Brasil e Chile fizeram parte de uma longa lista de países Latino-Americanos cuja soberania foi sequestrada pelo intervencionismo estadunidense durante a Guerra Fria, especialmente durante a Operação Condor, comandada pela Inteligência dos EUA numa fantasiosa batalha contra o comunismo durante a Guerra Fria, quando o verdadeiro interesse da potência ocidental-capitalista era ampliar seu domínio político e econômico sobre territórios ricos em recursos como combustíveis fósseis, metais, água, terras agricultáveis, além de mão-de-obra e mercado consumidor.
Quase 30 anos depois, dia 11 de setembro de 2001 entrou para a história por conta do atentado do grupo fanático-religioso Al-Qaeda, responsável pelo sequestro de dois aviões que foram usadas para derrubar o World Trade Center, em Nova Iorque, matando cerca de três mil pessoas que trabalhavam no local.
O Al-Qaeda era liderado pelo militar multimilionário Osama Bin Laden, que havia comandado as tropas do Afeganistão, com amplo apoio dos Estados Unidos, na guerra contra a União Soviética entre 1979 e 1988. Em retaliação, George W.

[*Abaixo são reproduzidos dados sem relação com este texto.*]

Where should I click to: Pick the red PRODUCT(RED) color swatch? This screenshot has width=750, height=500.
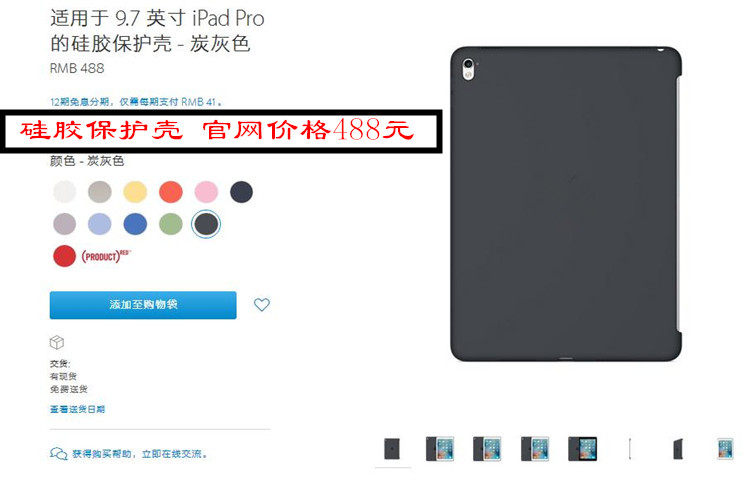pyautogui.click(x=65, y=256)
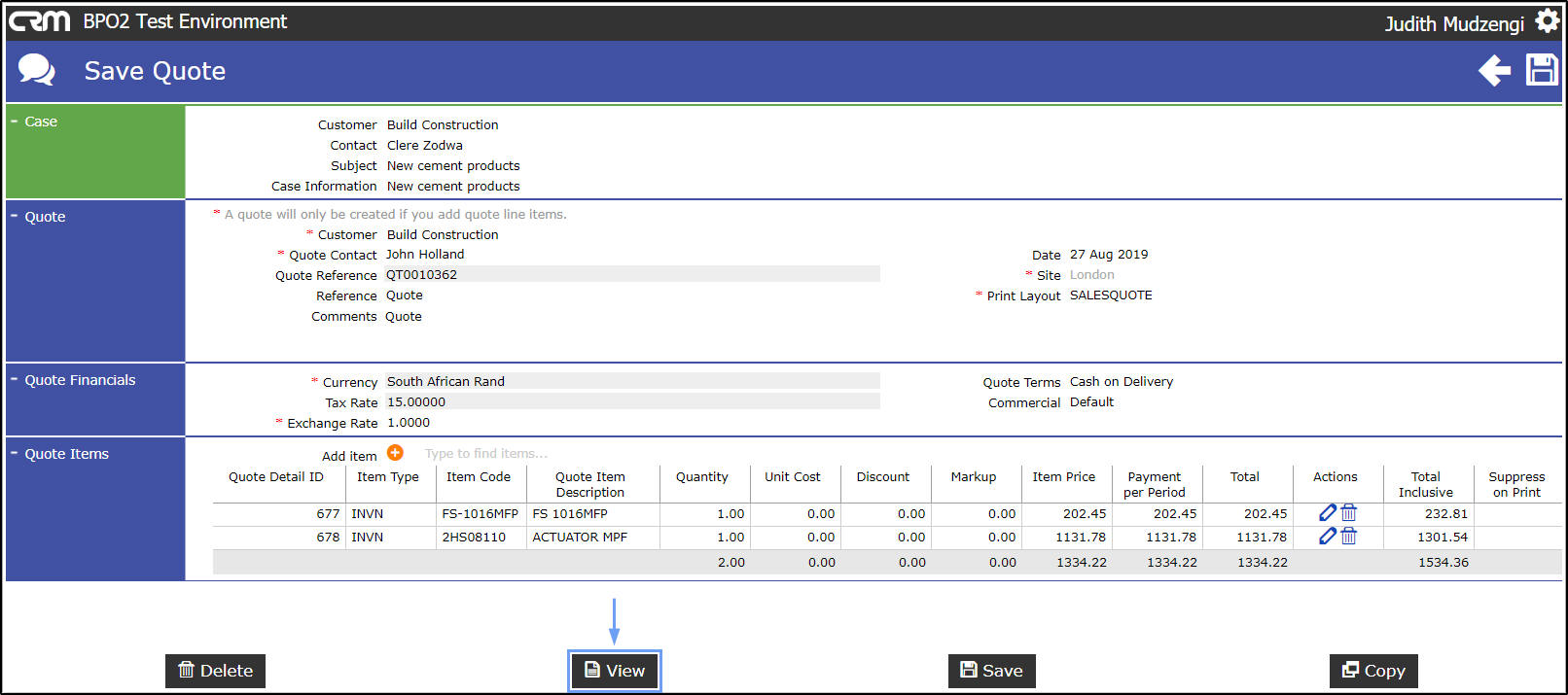Screen dimensions: 1568x695
Task: Delete quote item 678 with trash icon
Action: 1349,537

Bush, então presidente dos EUA, declarou a “Guerra ao Terror”, justificando uma nova onda de invasões a países como Iraque e Afeganistão em nome da democracia e da liberdade, levando à morte centenas de milhares de civis e a destruição política e econômica de nações do Oriente Médio e Norte da África.
As bandeiras flamulando, gloriosas, enquanto bombas explodem e pessoas morrem sangrando, feridas e famintas, desmascaram a perversidade do patriotismo usado como justificativa para o discurso de ódio e opressão contra grupos e nações consideradas inimigas. A lição que já deveria ter sido aprendida com as monstruosidades do nazismo e do fascismo, durante os horrores da segunda guerra mundial, permanece atual, presente em exaltações do ultranacionalismo, como no ataque ao Capitólio dos EUA, em 6 de janeiro de 2021, e nos atos golpistas de invasão e depredação em Brasília, em 08 de janeiro de 2023.
Quando se soma o fanatismo religioso ao discurso de ódio, armamentista e ultranacionalista, ideias como “independência” e “liberdade” perdem completamente o sentido, apontando muito mais na direção de ditaduras totalitárias, teocracias tirânicas e grupos terroristas do que de movimentos populares republicanos e democráticos.
Tendo à frente o enorme desafio de lidar com o legado nefasto do bolsonarismo e das graves sequelas da pandemia da COVID-19, o terceiro mandato presidencial de Lula tenta, mais uma vez, construir alianças com partidos do “centrão” oportunista e fisiologista que, com um pé no neoliberalismo e outro no conservadorismo, seguem explorando as injustiças sociais e desigualdades econômicas de um país ainda refém dos caprichos e vontades de uma minúscula minoria que controla recursos financeiros, militares e publicitários.
Não há independência onde há fome, pobreza, violência, intolerância e opressão à diversidade de expressão e existência – apenas demagogia e propaganda. O grito do Ipiranga, aqui, é fatal: a morte é a sentença àqueles que têm sua independência negada, pela cor da pela, pelo gênero, pela identidade, pelo endereço, pela cor da bandeira ou pelo saldo bancário.